Notwithstanding, Trav was a frustrating yet endearing character. I managed to get him a job as a bike courier, which helped his situation a little.
Meanwhile Trish and I, with whom I shared an uncannily similar taste in music, were still going strong. One of our best nights was seeing Pearl Jam at Rod Laver Arena. Of course Alive (voted #3 in Triple J’s all-time Hottest 100 in 1998) nearly blew the roof off.
It’s worth noting Alive dates back to 1991 yet took years before coming to prominence. Perhaps most importantly, the song lead to the formation of Pearl Jam. Somehow petroleum company security guard Eddie Vedder came across Stone Gossard’s music.

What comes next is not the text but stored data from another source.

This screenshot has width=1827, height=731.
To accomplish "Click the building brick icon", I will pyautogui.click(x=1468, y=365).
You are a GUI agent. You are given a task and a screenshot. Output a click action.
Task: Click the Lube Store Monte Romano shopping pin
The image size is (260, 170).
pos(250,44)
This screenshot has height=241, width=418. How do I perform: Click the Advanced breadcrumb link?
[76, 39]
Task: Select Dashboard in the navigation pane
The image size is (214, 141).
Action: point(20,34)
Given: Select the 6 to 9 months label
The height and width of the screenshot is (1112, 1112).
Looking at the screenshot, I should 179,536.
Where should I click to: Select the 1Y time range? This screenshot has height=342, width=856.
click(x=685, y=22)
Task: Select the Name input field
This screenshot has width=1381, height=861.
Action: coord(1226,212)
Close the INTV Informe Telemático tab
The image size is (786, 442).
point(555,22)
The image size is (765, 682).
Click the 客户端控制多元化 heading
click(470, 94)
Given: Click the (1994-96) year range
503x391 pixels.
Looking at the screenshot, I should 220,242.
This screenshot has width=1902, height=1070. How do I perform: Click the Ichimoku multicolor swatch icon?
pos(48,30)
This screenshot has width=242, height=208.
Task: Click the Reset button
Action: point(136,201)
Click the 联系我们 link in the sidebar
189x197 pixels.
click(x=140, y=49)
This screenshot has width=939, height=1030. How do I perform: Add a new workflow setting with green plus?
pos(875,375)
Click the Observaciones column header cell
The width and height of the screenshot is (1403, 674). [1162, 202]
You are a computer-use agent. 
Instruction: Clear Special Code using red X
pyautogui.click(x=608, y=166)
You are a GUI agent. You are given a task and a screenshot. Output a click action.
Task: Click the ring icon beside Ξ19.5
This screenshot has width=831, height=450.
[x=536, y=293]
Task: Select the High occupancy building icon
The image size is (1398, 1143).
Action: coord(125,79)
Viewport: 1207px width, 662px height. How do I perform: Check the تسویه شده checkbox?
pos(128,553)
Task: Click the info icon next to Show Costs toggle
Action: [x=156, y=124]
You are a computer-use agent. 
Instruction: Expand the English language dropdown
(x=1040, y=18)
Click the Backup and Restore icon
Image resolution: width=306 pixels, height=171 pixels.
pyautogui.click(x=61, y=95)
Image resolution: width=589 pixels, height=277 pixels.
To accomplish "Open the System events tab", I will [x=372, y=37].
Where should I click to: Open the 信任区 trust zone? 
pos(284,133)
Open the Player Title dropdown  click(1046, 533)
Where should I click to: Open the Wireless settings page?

Allowing that intro riff alone to go to waste would have been a crime, so Vedder wrote lyrics, recorded a demo and mailed it to Gossard and a couple between-band musicians in Seattle.
Back to Fairfield and one mid-March Friday afternoon Trish and I were talking music and travel stories with Trav, who was looking forward to heading home to Kyabram for the annual Bachelors & Spinsters Ball.
It would be the best and last chat we’d ever have.
That weekend Trav was killed instantly in a triple fatality car crash where the drunk driver hit a tree at great speed. Dale rang me at work late Monday morning with the news. Luckily he wasn’t there too. I wondered if it wasn’t for Trish whether I might have gone on that fateful trip.
In football parlance, Trav took risks and was prone to laziness , yet showed signs that under the right coaching he’d be a player. His life ended at quarter time, and all of a sudden being alive was no longer taken for granted.
Having left work early, back in my room at Rathmines Street Trish fell asleep in my arms that afternoon as we listened to the stereo. I flicked on my favourite Pearl Jam album, Ten. Three songs in and the dam broke.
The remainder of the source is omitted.